[Study text Boundary: Start]
Meet the Garden Doula team…

Carisa Weinberg: My Story

Gardening is a lifeline that I have relied on for the past 15 years to wend my way through trying times and to tame past demons. I don’t just like to weed, water and tend my plants… I need to.

My father’s family became farmers during the Depression, and I suspect he always carried some shame along with his love of keeping chickens and growing food, because he never shared those joys with me. But as an only child growing up in farm country in central New York, I was never far from my roots.

…Which is where I turned during a seven-year journey to bring my daughter into the world. I wanted to plant a fruit tree for every miscarriage, experience the miracle of reproduction through every garden shoot and tender blossom. When I believed I couldn’t carry on with my fertility journey, I adopted four young hens — pullets — and spent long hours lying in the warm afternoon sun, watching them forage in the grass, take dust baths and cluck proudly over their daily egg. As the sun set each day, I would lay back in the hammock and watch them waddle back to their coop before the door gently closed behind them.
[Study text Boundary: End]
_Brief 1:_
Answer these questions from the story above:
(a) For how many years has gardening been a lifeline?
(b) Where did the only child grow up?
(c) How many hens were adopted?
_Brief 2:_
Extract the passage of the story above between "Carisa Weinberg: My" and "plants… I need to.", inclusive.
_Brief 3:_
List everything the story above says the hens were watched doing.
These entries were taken from a separate source.
[Dataset excerpts Boundary: Start]
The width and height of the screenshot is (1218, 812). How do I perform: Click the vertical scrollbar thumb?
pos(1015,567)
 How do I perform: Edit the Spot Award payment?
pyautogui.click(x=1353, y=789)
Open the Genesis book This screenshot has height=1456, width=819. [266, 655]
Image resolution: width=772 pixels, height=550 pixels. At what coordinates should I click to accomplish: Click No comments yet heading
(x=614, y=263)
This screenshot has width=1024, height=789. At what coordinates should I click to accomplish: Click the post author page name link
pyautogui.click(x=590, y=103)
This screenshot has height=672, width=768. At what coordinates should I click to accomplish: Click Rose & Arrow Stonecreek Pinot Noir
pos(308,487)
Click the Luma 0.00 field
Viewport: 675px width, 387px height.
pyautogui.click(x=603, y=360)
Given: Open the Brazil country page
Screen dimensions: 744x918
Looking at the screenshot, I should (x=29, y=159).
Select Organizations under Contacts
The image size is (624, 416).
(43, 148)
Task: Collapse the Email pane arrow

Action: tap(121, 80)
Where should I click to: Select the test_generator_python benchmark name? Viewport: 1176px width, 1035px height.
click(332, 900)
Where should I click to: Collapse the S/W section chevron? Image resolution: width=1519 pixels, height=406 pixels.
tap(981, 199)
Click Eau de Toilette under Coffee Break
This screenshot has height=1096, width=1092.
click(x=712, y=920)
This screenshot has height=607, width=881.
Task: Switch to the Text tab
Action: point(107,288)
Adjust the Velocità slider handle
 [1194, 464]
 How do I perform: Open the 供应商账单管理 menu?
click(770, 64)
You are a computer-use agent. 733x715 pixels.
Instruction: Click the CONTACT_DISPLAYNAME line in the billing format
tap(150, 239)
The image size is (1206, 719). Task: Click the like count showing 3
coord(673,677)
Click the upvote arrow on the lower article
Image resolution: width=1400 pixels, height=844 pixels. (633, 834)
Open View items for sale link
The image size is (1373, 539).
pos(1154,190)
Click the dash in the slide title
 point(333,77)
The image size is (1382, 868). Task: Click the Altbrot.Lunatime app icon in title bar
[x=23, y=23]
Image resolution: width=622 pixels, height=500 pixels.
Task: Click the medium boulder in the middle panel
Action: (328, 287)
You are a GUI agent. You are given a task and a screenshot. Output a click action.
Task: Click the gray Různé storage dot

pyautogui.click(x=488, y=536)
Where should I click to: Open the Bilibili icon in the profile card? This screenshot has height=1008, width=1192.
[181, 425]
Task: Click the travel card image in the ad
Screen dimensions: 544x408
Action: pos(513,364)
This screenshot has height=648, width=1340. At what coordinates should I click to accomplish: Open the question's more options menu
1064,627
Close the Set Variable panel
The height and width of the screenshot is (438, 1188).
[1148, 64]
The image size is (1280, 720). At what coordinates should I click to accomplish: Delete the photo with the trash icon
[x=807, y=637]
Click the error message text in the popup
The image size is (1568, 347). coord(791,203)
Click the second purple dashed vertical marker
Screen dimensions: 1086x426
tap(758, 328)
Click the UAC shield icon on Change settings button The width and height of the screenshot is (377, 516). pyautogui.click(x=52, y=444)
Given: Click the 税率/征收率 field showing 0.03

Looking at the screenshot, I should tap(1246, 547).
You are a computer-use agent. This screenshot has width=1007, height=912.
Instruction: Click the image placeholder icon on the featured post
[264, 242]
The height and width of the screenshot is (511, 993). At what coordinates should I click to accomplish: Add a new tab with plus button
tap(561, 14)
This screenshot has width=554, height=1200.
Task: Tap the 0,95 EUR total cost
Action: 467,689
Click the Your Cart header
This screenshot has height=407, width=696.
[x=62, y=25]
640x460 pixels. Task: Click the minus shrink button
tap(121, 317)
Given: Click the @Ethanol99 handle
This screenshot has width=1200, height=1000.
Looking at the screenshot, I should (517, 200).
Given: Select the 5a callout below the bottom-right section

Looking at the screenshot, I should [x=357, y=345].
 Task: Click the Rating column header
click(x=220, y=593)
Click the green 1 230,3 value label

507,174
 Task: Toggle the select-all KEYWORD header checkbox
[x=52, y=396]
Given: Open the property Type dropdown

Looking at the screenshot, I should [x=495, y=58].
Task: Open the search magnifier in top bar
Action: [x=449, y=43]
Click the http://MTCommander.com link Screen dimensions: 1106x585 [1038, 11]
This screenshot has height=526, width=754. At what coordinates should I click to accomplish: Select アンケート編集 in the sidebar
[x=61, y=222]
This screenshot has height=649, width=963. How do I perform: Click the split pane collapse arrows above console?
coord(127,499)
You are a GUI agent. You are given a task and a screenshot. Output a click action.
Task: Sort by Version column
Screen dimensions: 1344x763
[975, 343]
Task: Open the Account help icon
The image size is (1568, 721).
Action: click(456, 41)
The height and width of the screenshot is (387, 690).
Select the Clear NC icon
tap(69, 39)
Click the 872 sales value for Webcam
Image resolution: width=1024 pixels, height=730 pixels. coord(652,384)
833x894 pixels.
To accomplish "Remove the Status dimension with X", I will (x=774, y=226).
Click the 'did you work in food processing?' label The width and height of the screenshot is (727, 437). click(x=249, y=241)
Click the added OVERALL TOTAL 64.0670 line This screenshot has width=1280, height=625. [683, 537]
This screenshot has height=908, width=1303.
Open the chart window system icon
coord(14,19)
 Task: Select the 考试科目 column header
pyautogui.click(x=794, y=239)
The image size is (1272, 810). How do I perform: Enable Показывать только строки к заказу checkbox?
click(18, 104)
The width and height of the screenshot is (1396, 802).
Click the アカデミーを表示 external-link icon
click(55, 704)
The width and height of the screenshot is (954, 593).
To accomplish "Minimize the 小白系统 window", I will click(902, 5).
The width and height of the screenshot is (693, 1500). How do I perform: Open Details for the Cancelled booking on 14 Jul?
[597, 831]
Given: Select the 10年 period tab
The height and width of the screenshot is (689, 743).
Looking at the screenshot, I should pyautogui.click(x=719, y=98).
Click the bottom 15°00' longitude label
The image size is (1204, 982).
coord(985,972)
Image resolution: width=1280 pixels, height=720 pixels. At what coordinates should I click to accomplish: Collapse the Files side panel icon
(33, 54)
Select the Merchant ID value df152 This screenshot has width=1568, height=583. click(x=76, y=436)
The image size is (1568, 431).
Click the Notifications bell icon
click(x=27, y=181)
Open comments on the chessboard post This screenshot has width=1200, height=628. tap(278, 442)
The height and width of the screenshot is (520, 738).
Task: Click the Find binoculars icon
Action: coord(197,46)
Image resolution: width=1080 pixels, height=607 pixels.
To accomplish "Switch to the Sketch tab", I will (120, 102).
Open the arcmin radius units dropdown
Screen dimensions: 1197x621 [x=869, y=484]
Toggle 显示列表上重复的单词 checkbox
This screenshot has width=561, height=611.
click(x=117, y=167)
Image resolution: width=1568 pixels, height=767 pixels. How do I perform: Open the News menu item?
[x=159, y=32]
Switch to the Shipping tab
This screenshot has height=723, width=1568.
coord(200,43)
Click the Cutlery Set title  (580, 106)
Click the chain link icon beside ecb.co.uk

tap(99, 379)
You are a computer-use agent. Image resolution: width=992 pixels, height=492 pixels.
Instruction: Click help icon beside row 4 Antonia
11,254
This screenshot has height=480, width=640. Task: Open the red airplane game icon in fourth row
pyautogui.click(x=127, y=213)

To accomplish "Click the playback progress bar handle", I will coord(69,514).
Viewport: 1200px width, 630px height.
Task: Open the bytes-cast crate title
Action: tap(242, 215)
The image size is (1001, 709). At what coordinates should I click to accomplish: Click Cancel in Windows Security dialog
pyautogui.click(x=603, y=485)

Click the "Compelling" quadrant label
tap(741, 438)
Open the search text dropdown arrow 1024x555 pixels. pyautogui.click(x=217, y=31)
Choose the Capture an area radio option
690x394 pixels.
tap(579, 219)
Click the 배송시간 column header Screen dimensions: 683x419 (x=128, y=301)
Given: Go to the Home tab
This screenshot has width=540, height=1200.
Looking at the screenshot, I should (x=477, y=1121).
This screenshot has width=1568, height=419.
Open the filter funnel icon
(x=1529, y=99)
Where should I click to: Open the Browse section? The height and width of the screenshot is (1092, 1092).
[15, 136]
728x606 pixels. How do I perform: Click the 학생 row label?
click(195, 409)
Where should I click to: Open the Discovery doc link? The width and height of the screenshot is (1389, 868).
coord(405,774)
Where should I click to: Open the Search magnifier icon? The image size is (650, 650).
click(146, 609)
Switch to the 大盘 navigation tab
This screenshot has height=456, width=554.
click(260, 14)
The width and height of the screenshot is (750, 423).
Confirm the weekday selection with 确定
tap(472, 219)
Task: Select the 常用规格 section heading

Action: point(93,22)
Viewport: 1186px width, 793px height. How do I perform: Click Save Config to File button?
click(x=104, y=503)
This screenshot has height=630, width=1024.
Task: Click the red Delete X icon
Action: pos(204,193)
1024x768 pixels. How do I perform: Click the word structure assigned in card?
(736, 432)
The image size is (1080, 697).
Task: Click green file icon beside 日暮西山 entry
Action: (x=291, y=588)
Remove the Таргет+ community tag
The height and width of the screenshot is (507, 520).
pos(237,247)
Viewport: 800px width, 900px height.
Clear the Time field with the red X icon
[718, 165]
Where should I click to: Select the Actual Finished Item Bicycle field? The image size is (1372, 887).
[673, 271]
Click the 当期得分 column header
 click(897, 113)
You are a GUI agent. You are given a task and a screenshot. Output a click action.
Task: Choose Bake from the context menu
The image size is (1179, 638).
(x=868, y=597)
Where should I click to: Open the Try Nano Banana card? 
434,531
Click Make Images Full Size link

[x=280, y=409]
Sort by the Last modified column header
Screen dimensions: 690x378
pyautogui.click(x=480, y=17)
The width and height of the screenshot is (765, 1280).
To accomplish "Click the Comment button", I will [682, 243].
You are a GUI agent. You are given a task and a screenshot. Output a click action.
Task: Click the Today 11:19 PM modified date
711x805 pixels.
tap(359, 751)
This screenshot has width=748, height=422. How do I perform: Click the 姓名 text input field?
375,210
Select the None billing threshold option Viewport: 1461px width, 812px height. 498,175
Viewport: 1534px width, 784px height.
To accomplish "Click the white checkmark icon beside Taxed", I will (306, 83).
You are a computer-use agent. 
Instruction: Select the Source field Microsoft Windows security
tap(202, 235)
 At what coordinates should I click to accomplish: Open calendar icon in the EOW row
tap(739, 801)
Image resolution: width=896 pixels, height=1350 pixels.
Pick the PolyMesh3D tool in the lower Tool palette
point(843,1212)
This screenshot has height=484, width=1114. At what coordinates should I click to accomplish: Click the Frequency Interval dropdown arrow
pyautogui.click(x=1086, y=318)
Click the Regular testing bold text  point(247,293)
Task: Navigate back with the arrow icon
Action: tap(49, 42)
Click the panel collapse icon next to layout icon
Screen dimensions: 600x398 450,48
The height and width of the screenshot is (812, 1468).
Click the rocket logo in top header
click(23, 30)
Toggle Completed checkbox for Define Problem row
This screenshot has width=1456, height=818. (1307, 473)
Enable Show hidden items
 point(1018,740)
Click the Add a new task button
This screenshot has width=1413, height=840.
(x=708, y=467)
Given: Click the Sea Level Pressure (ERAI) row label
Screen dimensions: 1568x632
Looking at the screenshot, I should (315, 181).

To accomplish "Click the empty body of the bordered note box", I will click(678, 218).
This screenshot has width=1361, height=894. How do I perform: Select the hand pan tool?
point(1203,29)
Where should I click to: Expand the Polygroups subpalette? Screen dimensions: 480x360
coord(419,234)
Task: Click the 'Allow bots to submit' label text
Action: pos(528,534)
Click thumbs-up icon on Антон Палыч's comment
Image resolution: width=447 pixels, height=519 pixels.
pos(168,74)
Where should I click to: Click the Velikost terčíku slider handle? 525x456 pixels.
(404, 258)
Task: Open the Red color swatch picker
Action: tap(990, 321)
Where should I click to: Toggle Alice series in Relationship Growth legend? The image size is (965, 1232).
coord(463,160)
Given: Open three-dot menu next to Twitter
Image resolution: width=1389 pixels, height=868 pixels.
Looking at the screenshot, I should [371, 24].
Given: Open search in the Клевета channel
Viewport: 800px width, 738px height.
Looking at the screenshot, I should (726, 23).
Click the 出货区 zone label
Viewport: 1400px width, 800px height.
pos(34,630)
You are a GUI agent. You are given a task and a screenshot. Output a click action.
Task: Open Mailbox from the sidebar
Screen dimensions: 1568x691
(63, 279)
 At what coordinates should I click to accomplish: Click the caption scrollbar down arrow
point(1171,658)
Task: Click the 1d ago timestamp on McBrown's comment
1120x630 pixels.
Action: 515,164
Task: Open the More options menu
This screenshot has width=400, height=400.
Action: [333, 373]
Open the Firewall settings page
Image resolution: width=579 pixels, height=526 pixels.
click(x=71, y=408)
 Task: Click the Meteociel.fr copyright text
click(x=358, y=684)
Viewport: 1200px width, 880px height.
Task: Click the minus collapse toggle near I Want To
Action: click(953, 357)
[Dataset excerpts Boundary: End]
_Problem solution 1:_
(a) 15 years
(b) In farm country in central New York
(c) Four young hens (pullets)

_Problem solution 2:_
Carisa Weinberg: My Story

Gardening is a lifeline that I have relied on for the past 15 years to wend my way through trying times and to tame past demons. I don’t just like to weed, water and tend my plants… I need to.

_Problem solution 3:_
- Forage in the grass
- Take dust baths
- Cluck proudly over their daily egg
- Waddle back to their coop